**What to do:**
1) List every class defined in the code of the dataclass thread below.
2) Answer these from the dataclass thread below, one answer per line:
(a) What error does test_2() fail with?
(b) Which Python version added abc.update_abstractmethods?
(c) What is the first course of action the reply suggests?
3) Carry the dataclass thread below forward from its last sentence.

1

I'm using Python dataclasses with inheritance and I would like to make an inherited abstract property into a required constructor argument. Using an inherited abstract property as a optional constructor argument works as expected, but I've been having real trouble making the argument required.

Below is a minimal working example, test_1() fails with TypeError: Can't instantiate abstract class Child1 with abstract methods inherited_attribute, test_2() fails with AttributeError: can't set attribute, and test_3() works as promised.

Does anyone know a way I can achieve this behavior while still using dataclasses?

import abc
import dataclasses

@dataclasses.dataclass
class Parent(abc.ABC):

    @property
    @abc.abstractmethod
    def inherited_attribute(self) -> int:
        pass

@dataclasses.dataclass
class Child1(Parent):
    inherited_attribute: int

@dataclasses.dataclass
class Child2(Parent):
    inherited_attribute: int = dataclasses.field()

@dataclasses.dataclass
class Child3(Parent):
    inherited_attribute: int = None

def test_1():
    Child1(42)

def test_2():
    Child2(42)

def test_3():
    Child3(42)

Roy Smart
  • 664
  • 4
  • 12

3 Answers3

2

So, the thing is, you declared an abstract property. Not an abstract constructor argument, or an abstract instance dict entry - abc has no way to specify such things.

Abstract properties are really supposed to be overridden by concrete properties, but the abc machinery will consider it overridden if there is a non-abstract entry in the subclass's class dict.

  • Your Child1 doesn't create a class dict entry for inherited_attribute - the annotation only creates an entry in the annotation dict.
  • Child2 does create an entry in the class dict, but then the dataclass machinery removes it, because it's a field with no default value. This changes the abstractness status of Child2, which is undefined behavior below Python 3.10, but Python 3.10 added abc.update_abstractmethods to support that, and dataclasses uses that function on Python 3.10.
  • Child3 creates an entry in the class dict, and since the dataclass machinery sees this entry as a default value, it leaves the entry there, so the abstract property is considered overridden.

So you've got a few courses of action here. The first is to remove the abstract property. You don't want to force your subclasses to have a property - you want your subclasses to have an accessible inherited_attribute instance attribute, and it's totally fine if this attribute is implemented as an instance dict entry. abc doesn't support that, and using an abstract property is wrong, so just document the requirement instead of trying to use abc to enforce it.

With the abstract property removed, Parent isn't actually abstract any more, and in fact doesn't really do anything, so at that point, you can just take Parent out entirely.

**Extracted entries:**
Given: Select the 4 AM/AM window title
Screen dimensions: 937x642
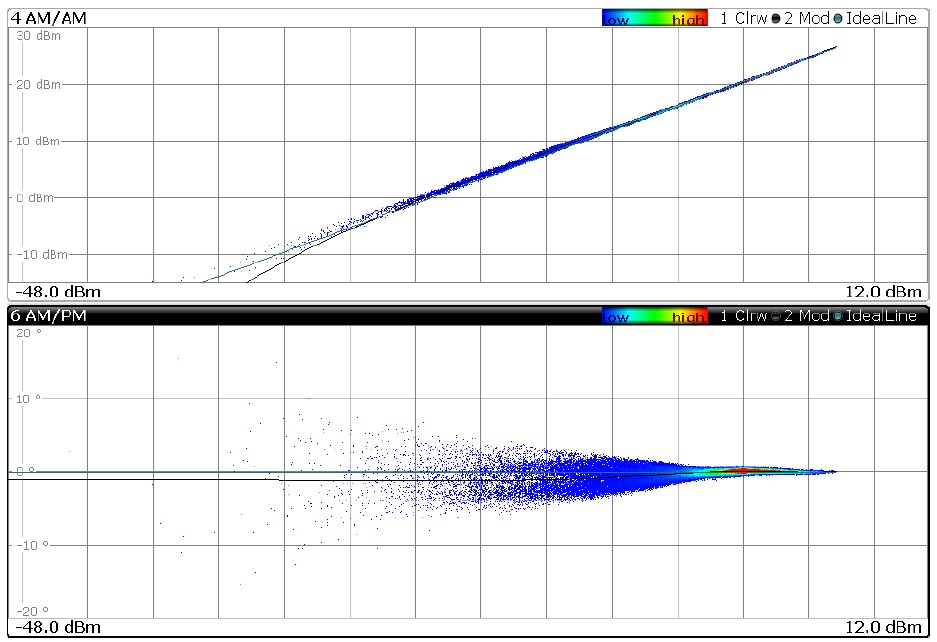Looking at the screenshot, I should pos(48,18).
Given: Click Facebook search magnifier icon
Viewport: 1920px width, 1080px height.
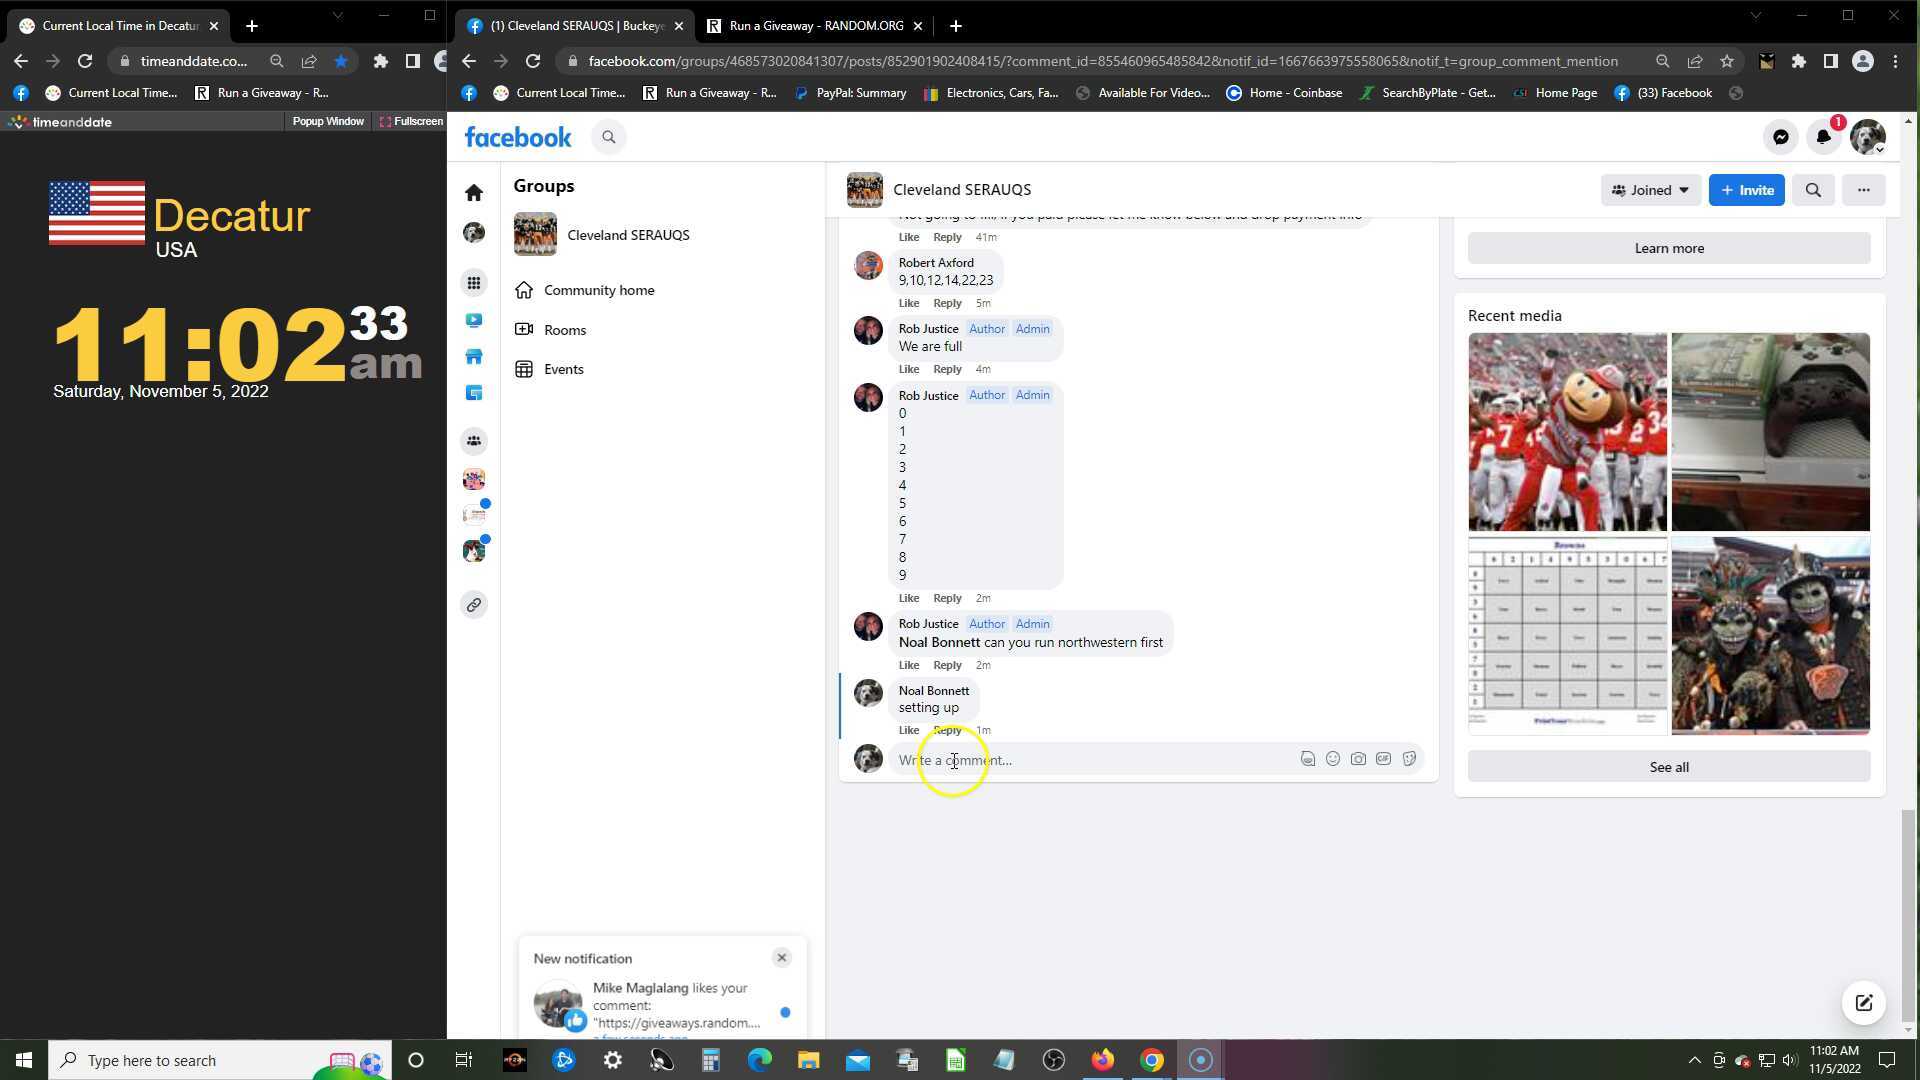Looking at the screenshot, I should (x=608, y=138).
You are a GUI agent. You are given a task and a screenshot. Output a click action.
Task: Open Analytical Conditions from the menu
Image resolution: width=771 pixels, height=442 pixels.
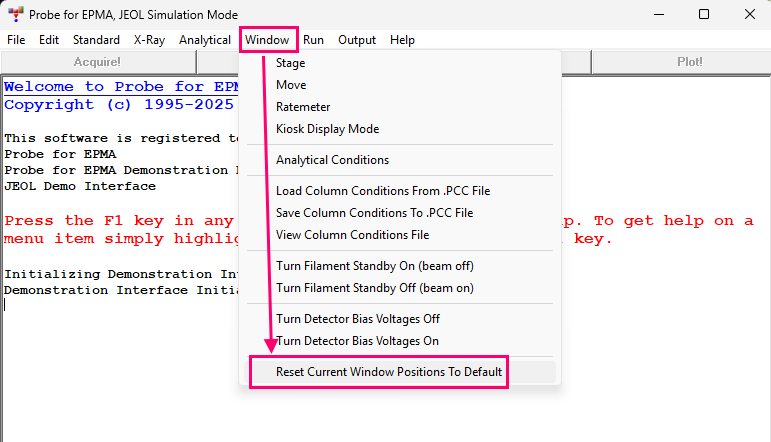coord(332,160)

**Answers to each task:**
1) Parent, Child1, Child2, Child3

2)
(a) AttributeError: can't set attribute
(b) Python 3.10
(c) Remove the abstract property.

3)
Option 2, if you really want to stick with the abstract property, would be to give your subclasses a concrete property, properly overriding the abstract property:

@dataclasses.dataclass
class Child(Parent):
    _hidden_field: int
    @property
    def inherited_attribute(self):
        return self._hidden_field

This would require you to give the field a different name from the attribute name you wanted, with consequences for the constructor argument names, the repr output, and anything else that cares about field names.


The third option is to get something else into the class dict to shadow the inherited_attribute name, in a way that doesn't get treated as a default value. Python 3.10 added slots support in dataclasses, so you could do

@dataclasses.dataclass(slots=True)
class Child(Parent):
    inherited_attribute: int

and the generated slot descriptor would shadow the abstract property, without being treated as a default value. However, this would not give the usual memory savings of slots, because your classes inherit from Parent, which doesn't use slots.


Overall, I would recommend option 1. Abstract properties don't mean what you want, so just don't use them.

user2357112
  • 260,549
  • 28
  • 431
  • 505
  • Thanks for your very informative answer! Regarding your recommendation to use Option 1: what if I have concrete methods in the `Parent` class that use `inherited_attribute`? Don't I need to define something so that using an abstract class makes sense? – Roy Smart Oct 26 '22 at 01:35
  • @RoySmart: As far as the Python interpreter itself cares, no. You can just write a bunch of methods in `Parent` that use the attribute, and as long as the instance actually has that attribute at runtime, it'll work fine. If you're worried about static type checkers, you can [annotate `self` with a protocol](https://mypy.readthedocs.io/en/latest/more_types.html#mixin-classes) in `Parent`. (That link talks about mixins, but it should work whether or not your class is intended as a mixin.) – user2357112 Oct 26 '22 at 05:50
2

Answering my own question since I just found another option than those listed in @user2357112's excellent answer.

What seems to work is setting the default value of the field to dataclasses.MISSING like in the following example:

@dataclasses.dataclass
class Child4(Parent):
    inherited_attribute: int = dataclasses.MISSING

This might be better than @user2357112's Option 3 since it actually raises a TypeError: Child4.__init__() missing 1 required positional argument: 'inherited_attribute' if the value of inherited_attribute is missing, instead of silently setting it to the property Parent.inherited_attribute.

This is probably more of a hack than a real solution since the documentation of dataclasses.field() says that "No code should directly use the MISSING value."

Roy Smart
  • 664
  • 4
  • 12
2

TLDR version: Use MRO and a stub class to set sensible default class attribute that guarantees abstractness is removed for the desired properties. Use dataclasses.MISSING as suggested by Roy, so no default values are actually created by dataclass.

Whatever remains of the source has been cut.